Though the records contain pictures, copy none of them; repeat exactly the lines from the one with "Where should I" to the end.
┌──
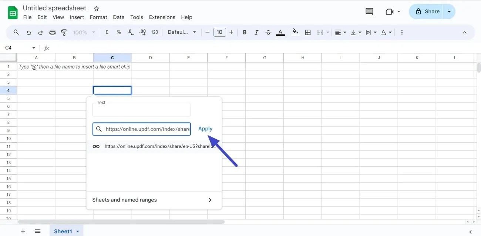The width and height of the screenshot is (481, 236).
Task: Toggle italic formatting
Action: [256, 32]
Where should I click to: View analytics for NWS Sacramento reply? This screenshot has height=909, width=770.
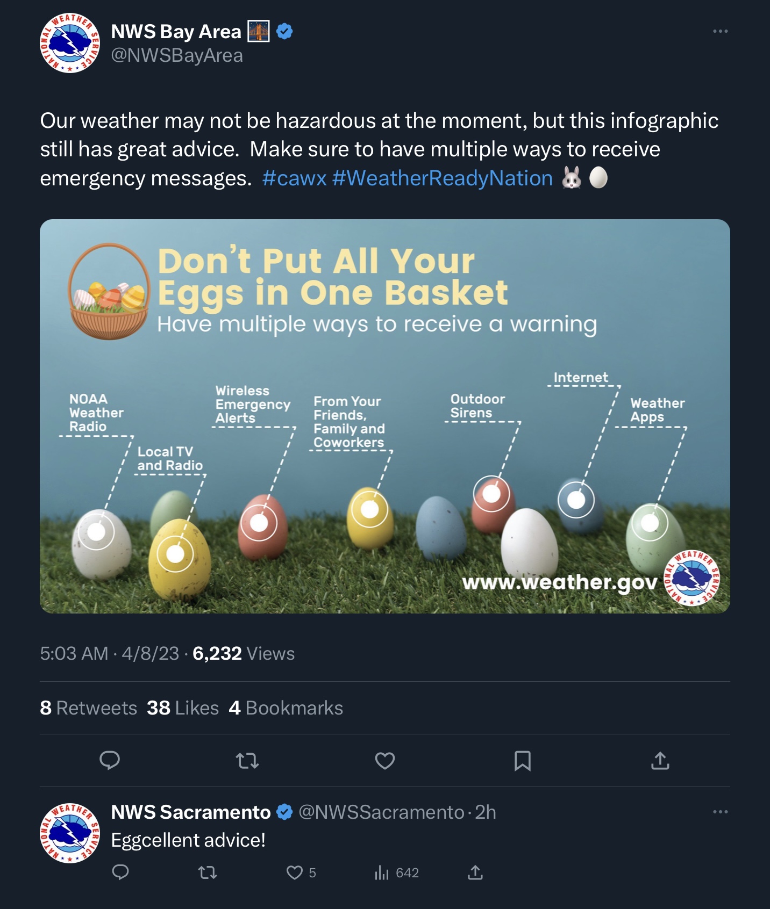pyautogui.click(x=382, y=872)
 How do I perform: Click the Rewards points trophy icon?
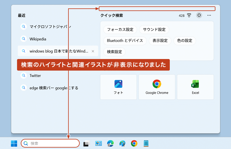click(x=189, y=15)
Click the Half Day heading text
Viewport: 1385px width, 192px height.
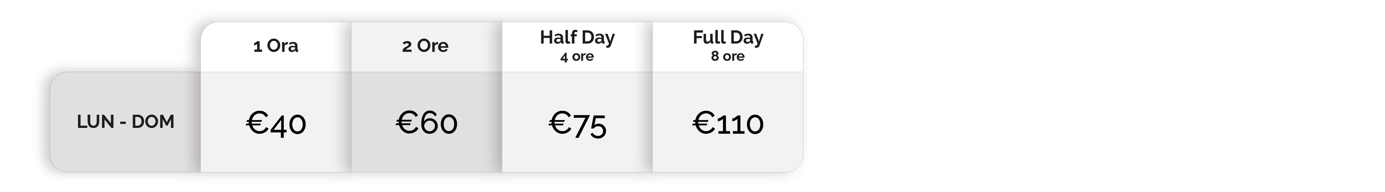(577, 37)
└──
ANSWER FOR THE TASK
Where should I click to: View analytics for NWS Sacramento reply? This screenshot has height=909, width=770.
pyautogui.click(x=382, y=872)
 How do I perform: Click the Rewards points trophy icon?
click(x=189, y=15)
Click the Half Day heading text
Viewport: 1385px width, 192px height.
(577, 37)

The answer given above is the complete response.